__TRECHO DA FONTE__

****************

Identificação de investidor final é desnecessária, decide Carf

Recentes julgamentos garantiram ao contribuinte não residente o direito de usufruir isenção de IRRF sobre rendimentos de FIPs

0

Para incentivar a entrada de recursos externos no setor produtivo brasileiro, os rendimentos que os investidores estrangeiros ganham com as aplicações em Fundos de Investimento em Participações (FIPs) estão isentos do pagamento de Imposto de Renda Retido na Fonte (IRRF). No entanto, esse tratamento tributário favorável faz com que a Receita Federal mantenha essas aplicações sempre no radar e, não raro, aplique multas qualificadas nos investidores, alegando planejamento abusivo ou fraudulento. Por isso, advogados tributaristas consideram que são importantes as recentes vitórias de contribuintes no Conselho Administrativo de Recursos Fiscais (Carf) em casos que envolviam a tributação de rendimentos pagos a investidor não residente.

Um dos casos recentemente julgados envolveu o Itaú Unibanco – a Receita Federal considerou que era necessário identificar os beneficiários finais (residentes no exterior) de um FIP para que eles fizessem jus à alíquota zero do IRRF ao receber rendimentos das aplicações nesses fundos. Como o Itaú Unibanco não identificou os beneficiários finais, o fisco entendeu que houve planejamento tributário abusivo com utilização de FIP como veículo, lançou IRRF à alíquota de 35% e aplicou multa qualificada de 150%. Já o contribuinte alegou que não houve pagamento a beneficiário não identificado, mas mera transferência de recursos entre contas de custódia e depósito, de titularidade do mesmo investidor estrangeiro que teria sido regularmente identificado.

****************

__DADOS APRESENTADOS__
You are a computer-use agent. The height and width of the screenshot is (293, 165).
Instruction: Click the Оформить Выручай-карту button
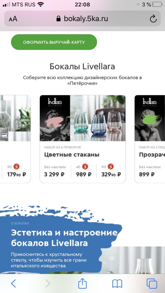point(54,42)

****************

__EXERCÍCIO BREVE 1__
Liste as siglas que aparecem no trecho sobre a decisão do Carf e dê, para cada uma, o nome por extenso indicado no texto.
__EXERCÍCIO BREVE 2__
Segundo o trecho sobre a decisão do Carf, qual foi o percentual da multa qualificada aplicada pelo fisco no caso do Itaú Unibanco?
__EXERCÍCIO BREVE 3__
Transcreva do trecho sobre a decisão do Carf a passagem de "Recentes julgamentos garantiram" até "investidor não residente.".

__RESPOSTA 1__
- FIPs: Fundos de Investimento em Participações
- IRRF: Imposto de Renda Retido na Fonte
- Carf: Conselho Administrativo de Recursos Fiscais

__RESPOSTA 2__
A multa qualificada foi de 150%.

__RESPOSTA 3__
Recentes julgamentos garantiram ao contribuinte não residente o direito de usufruir isenção de IRRF sobre rendimentos de FIPs

0

Para incentivar a entrada de recursos externos no setor produtivo brasileiro, os rendimentos que os investidores estrangeiros ganham com as aplicações em Fundos de Investimento em Participações (FIPs) estão isentos do pagamento de Imposto de Renda Retido na Fonte (IRRF). No entanto, esse tratamento tributário favorável faz com que a Receita Federal mantenha essas aplicações sempre no radar e, não raro, aplique multas qualificadas nos investidores, alegando planejamento abusivo ou fraudulento. Por isso, advogados tributaristas consideram que são importantes as recentes vitórias de contribuintes no Conselho Administrativo de Recursos Fiscais (Carf) em casos que envolviam a tributação de rendimentos pagos a investidor não residente.